Sojourner Truth ParsonsSojourner Truth Parsons, Why can’t you drive us home, 2016. Courtesy Tomorrow Gallery.

Sojourner Truth Parsons and More at Tomorrow Gallery

It’s New York–based gallery Tomorrow’s first time at Art Toronto, and director Tara Downs has chosen to show three Canadian artists with roving international practices. (Downs is a Canadian transplant herself—she co-founded Tomorrow in Toronto before establishing its current iteration in Manhattan’s Lower East Side. She’ll be speaking on the subject at our Satellites panel on Saturday at 2:30 p.m.) Aleksander Hardashnakov, another co-founder of Tomorrow who now runs Toronto project space the Loon, has had international success in recent solo exhibitions in Oslo, Berlin and Brussels. His oil-on-panel works are both delicate and dark, as if your metalhead teenage brother was also really into ukiyo-e.
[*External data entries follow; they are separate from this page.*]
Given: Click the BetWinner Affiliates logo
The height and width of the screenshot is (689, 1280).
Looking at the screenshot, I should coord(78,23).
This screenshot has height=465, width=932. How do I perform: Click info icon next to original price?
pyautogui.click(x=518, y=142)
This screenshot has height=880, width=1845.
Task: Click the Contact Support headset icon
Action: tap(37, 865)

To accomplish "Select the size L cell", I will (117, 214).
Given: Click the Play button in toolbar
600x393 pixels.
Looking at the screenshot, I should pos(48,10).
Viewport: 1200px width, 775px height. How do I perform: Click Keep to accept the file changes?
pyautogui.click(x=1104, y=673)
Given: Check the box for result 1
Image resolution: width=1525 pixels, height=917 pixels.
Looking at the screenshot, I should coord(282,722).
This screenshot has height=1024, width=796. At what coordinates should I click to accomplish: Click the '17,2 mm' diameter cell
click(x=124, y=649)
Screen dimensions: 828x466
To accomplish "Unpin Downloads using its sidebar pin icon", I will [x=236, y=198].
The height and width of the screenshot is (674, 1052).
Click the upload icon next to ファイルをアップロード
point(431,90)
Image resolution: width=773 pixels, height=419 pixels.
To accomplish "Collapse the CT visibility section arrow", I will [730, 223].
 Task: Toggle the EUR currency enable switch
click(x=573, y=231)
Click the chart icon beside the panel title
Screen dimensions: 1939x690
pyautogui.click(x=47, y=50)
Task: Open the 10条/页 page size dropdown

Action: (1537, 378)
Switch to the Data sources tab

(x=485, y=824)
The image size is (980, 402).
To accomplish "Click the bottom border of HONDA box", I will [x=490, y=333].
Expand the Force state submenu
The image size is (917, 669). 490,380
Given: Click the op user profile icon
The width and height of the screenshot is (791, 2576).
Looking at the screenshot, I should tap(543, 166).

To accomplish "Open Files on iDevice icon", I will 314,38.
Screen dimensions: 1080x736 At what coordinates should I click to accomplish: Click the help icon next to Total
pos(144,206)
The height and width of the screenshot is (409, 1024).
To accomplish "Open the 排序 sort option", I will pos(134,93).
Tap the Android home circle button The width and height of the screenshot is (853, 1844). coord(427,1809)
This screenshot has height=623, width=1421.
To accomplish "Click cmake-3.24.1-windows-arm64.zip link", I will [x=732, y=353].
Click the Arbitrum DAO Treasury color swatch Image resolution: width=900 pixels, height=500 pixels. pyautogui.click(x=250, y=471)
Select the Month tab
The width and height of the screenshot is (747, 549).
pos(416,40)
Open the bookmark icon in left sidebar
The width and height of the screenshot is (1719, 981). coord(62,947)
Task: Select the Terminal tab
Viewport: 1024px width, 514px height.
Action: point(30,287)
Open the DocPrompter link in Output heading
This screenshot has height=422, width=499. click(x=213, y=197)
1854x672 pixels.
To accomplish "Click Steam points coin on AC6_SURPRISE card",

There are delectable new paintings by Los Angeles–based Sojourner Truth Parsons, whose solo show at Tomorrow this spring garnered a glowing critic’s pick in Artforum. The new works include abstracted black-hole sunsets embellished with “a little glitter”; romantic rosebuds; and silken-eared, pink-tongued puppies. Hanna Hur, another Los Angeles resident and twice-in-a-row nominee for the last two RBC Canadian Painting Competitions, shows dreamy and subdued scenes drawn on linen with china marker and coloured pencil. If I were to bring home any three works from Art Toronto, I’d take one by each of Tomorrow’s artists. —Rosie Prata, managing editor

 

John CagePhoto clipping of John Cage from Radiocorriere-TV, n°7, February 15-21, 1959

Geoffrey Farmer and Life of a Craphead’s Sounds of Venice on the Art Toronto Stage

Geoffrey Farmer, due to represent Canada at the 2017 Venice Biennale, picks Toronto duo Life of a Craphead (Amy Lam and Jon McCurley) to perform a work by John Cage titled Sounds of Venice at Art Toronto on Saturday at 6 p.m. Informed in part by the fact that Cage composed the work when he was a cash-strapped contestant on an Italian game show, Farmer has said that the amount paid to Lam and McCurley will be calculated based on Cage’s final prize winnings of $8,000, “divided by the amount of compositions Cage performed on the television program, converted in currency and using a purchasing-power calculator.” Can’t make it to Toronto, or the fair? This performance will be live-streamed.—Leah Sandals, managing editor, online

Art Toronto runs October 28 to 31 at the Metro Toronto Convention Centre.